A principal mudança está na clássica barra de pesquisa. Agora, ela será capaz de compreender perguntas muito mais longas, interpretar imagens, ficheiros e comandos naturais.
Além disso, vai incorporar agentes de inteligência artificial que conseguem executar tarefas por conta própria, como monitorar preço, acompanhar temas específicos, organizar viagens ou até ajudar em reservas.
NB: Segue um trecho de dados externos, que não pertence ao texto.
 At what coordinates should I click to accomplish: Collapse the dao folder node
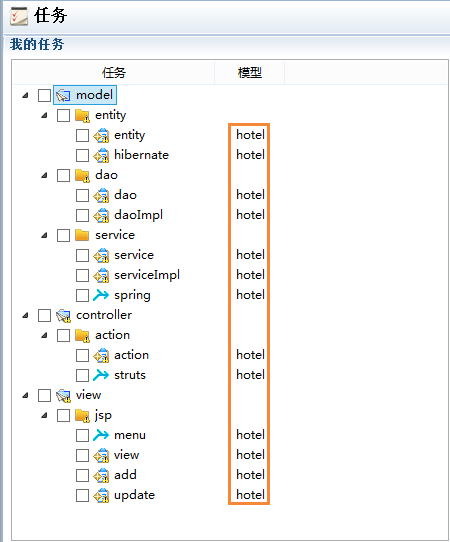(44, 175)
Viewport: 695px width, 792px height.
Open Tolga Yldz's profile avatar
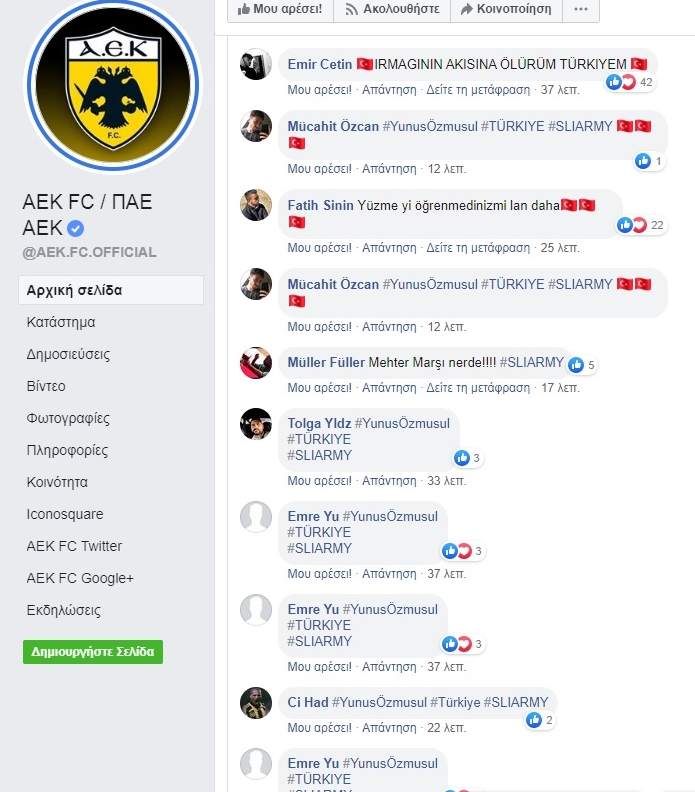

Na prática, a diferença entre “pesquisar no Google” e “conversar com chatbot” começa a desaparecer— e isso muda completamente o jogo da IA. Até aqui, havia a comparação ChatGP vs. Gemini. Agora, a disputa passar a ser ChatGPT vs. Google Search, um produto que já possui mais de 3 mil milhões de utilizadores mensais.
O impacto disto pode ser enorme porque muita gente nunca abriu o Gemini, mas utiliza o Google todos os dias. Ao transformar o Search num assistente de IA permanente, o Google distribui inteligência artificial directamente dentro de um dos produtos mais utilizados da internet.
Mas existe um detalhe importante nesta estratégia: quanto mais inteligente a busca se torna, mais cara ela fica. tendo isto em mente, o Google pretende investir entre 180 mil milhões de dólares a 190 mil milhões de dólares este ano, principalmente em infra-estruturas, chips próprios e expansão computacional.
E o Google não parou por aí

Além do Search, a empresa apresentou uma avalanche de novos produtos, entre eles um sistema multimodal capaz de criar vídeos a partir de texto, imagem, áudio e vídeo, além de novos óculos inteligentes com Gemini integrado, em parceria com a Warbi Parket e a Gentle Monster.
Outro ponto foi o posicionamento do Google sobre a IA paga. Alguns dos novos recursos do Search serão exclusivos para assinantes, ampliando pela primeira vez, de forma realmente relevante, a diferença entre a versão gratuita e premium de busca.
Com isto, entende-se que a empresa tenta responder não só à pressão competitiva da OpenAI, Anthropic e Meta, mas também à preocupação de que estivesse a ficar para trás na corrida da inteligência artificial generativa — especialmente em programação e agentes autónomos.
Só que, por incrível que pareça, os investidores não pareceram tão convencidos, e as acções da sua holding, a Alphabet, fecharam em queda após a enxurrada de anúncios.
Uma das hipóteses é que o mercado esteja a tentar compreender uma questão central: transformar o Google inteiro em IA pode fortalecer ainda mais o domínio da empresa… mas também pode tornar o negócio mais caro e complexo do que nunca.
Curiosidade para terminar
O CEO Sundar Pichai anunciou que a Google possui 5 produtos com mais de 3 mil milhões de utilizadores — Search, Chrome, Gmail, Android e Youtube.